We don't go and get ice cream. We wait for our rib cages to stop killing us, counting overhead trains go by, and then we race up and down the bleachers before flopping onto the grass again.

When I get back
to the block, my friends are sitting on a brown picnic table, their bikes surrounding them. When we were younger we would play Shark here. The game starts with one person (the shark) trying to drag you off the table (the raft) by
your ankles. Once you're off, you become a shark too.
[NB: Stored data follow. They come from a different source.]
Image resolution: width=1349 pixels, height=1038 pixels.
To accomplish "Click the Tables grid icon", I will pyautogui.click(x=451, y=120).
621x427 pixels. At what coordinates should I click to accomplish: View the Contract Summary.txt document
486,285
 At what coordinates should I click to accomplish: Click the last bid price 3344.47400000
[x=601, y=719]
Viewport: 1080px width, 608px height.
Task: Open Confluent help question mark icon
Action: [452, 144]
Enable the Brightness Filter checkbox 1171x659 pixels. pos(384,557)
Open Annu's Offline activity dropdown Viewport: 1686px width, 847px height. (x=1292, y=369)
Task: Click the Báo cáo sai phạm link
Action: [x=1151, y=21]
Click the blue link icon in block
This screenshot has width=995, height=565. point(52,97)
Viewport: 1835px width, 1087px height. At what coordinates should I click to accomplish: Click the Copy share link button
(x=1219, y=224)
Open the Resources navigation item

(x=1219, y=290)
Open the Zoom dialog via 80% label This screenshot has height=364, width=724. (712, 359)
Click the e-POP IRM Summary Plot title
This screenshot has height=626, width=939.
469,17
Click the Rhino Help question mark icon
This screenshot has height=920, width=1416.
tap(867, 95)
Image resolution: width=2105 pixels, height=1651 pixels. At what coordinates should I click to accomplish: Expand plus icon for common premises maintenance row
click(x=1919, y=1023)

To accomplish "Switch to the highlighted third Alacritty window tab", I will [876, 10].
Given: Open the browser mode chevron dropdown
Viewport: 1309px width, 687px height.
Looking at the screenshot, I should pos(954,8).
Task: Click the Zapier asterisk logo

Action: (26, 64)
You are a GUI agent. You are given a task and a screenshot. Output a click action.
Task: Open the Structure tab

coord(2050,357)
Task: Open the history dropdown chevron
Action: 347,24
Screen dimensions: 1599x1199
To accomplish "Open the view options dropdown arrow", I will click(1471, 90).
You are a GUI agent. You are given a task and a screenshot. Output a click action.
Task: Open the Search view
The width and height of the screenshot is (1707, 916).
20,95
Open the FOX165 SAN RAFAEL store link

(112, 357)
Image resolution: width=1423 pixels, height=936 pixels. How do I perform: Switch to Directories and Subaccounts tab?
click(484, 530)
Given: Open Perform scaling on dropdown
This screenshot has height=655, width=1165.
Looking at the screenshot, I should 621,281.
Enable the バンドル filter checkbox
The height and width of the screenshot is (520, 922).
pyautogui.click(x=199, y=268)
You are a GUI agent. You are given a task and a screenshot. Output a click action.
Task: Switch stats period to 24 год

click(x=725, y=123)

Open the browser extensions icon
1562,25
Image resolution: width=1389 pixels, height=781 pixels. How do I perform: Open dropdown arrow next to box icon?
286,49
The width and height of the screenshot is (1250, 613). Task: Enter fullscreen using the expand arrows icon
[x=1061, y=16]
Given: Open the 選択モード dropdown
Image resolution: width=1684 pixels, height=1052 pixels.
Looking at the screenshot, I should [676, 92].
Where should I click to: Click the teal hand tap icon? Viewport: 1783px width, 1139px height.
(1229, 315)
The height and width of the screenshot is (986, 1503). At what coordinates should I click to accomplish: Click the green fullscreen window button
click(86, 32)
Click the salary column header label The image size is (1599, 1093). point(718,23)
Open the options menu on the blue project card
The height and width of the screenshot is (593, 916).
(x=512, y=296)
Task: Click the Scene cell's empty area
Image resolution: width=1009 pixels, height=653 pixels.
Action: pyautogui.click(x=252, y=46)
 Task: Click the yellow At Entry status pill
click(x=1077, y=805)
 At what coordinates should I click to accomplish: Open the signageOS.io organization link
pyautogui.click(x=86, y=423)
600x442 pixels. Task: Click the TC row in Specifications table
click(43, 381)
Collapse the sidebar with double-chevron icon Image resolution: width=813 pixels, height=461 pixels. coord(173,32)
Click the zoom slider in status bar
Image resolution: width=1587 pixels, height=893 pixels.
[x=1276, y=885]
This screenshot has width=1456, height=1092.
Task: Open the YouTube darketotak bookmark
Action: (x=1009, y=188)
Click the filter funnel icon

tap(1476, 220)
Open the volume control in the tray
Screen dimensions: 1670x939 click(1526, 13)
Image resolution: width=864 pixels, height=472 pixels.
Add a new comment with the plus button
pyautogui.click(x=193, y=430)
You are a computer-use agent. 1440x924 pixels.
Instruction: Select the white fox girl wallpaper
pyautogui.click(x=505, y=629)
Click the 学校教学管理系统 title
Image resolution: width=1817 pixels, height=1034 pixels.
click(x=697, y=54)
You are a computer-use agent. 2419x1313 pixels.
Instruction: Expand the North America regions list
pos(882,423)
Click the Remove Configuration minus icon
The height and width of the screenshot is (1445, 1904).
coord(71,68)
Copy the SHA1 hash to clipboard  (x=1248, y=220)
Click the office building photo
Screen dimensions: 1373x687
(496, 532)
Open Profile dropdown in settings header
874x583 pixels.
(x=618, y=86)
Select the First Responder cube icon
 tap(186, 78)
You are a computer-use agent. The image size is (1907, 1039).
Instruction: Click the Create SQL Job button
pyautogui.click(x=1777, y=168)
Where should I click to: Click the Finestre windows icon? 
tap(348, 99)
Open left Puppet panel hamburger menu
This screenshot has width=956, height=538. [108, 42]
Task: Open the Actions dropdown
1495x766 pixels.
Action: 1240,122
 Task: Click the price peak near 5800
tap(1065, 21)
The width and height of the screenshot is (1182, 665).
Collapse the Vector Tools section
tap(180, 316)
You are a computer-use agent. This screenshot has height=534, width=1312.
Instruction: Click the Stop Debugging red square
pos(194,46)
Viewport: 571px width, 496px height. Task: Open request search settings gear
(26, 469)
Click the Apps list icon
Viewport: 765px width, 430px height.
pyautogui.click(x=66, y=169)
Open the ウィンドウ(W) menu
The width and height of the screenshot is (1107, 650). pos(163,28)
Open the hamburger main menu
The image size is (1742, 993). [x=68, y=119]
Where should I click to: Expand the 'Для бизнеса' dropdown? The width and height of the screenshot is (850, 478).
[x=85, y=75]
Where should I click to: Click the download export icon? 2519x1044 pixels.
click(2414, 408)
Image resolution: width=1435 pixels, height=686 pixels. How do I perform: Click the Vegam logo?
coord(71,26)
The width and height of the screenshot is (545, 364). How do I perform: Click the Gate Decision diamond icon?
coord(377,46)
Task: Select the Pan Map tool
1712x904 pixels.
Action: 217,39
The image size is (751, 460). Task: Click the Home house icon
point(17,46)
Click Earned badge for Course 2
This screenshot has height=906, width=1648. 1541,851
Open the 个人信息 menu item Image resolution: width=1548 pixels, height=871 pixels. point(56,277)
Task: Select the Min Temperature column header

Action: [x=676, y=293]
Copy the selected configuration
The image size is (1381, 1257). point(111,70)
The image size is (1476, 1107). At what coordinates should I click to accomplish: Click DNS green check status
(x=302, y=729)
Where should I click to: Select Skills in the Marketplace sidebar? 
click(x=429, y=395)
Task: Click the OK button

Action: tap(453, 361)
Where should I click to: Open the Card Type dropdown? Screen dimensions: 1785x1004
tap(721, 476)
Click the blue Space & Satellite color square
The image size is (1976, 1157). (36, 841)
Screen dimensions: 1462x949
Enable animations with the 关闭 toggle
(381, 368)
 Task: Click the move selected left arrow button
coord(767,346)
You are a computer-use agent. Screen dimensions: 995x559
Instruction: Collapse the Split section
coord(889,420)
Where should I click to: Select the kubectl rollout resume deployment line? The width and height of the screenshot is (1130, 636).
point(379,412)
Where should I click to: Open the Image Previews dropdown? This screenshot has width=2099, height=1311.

Sometimes when there were too many sharks, some players would hop on their bikes and just circle the survivors in a menacing way.

“Hey. You guys game for manhunt?” I'm pretty drained from running around before, but if I can find a decent hiding spot it won't matter.

“I think we're going to ride bikes instead,” Nolan says.

“We played manhunt already,” Deon says.

“And smoked too,” Skinny-Dave says, laughing.

“I'll go upstairs and get my rollerblades,” I say, and I turn to run upstairs when Nolan stops me.

“Bikes only, dude.”

I look over at Brendan. I don't know why I expected him to defend me but that was stupid. He's obviously still pissed I brought up Kenneth and Kyle. He obviously told the guys. “It's cool. I'll go home and read
Scorpius Hawthorne
or
. . .

They don't wait for me to finish. They mount their bikes and pedal away from me.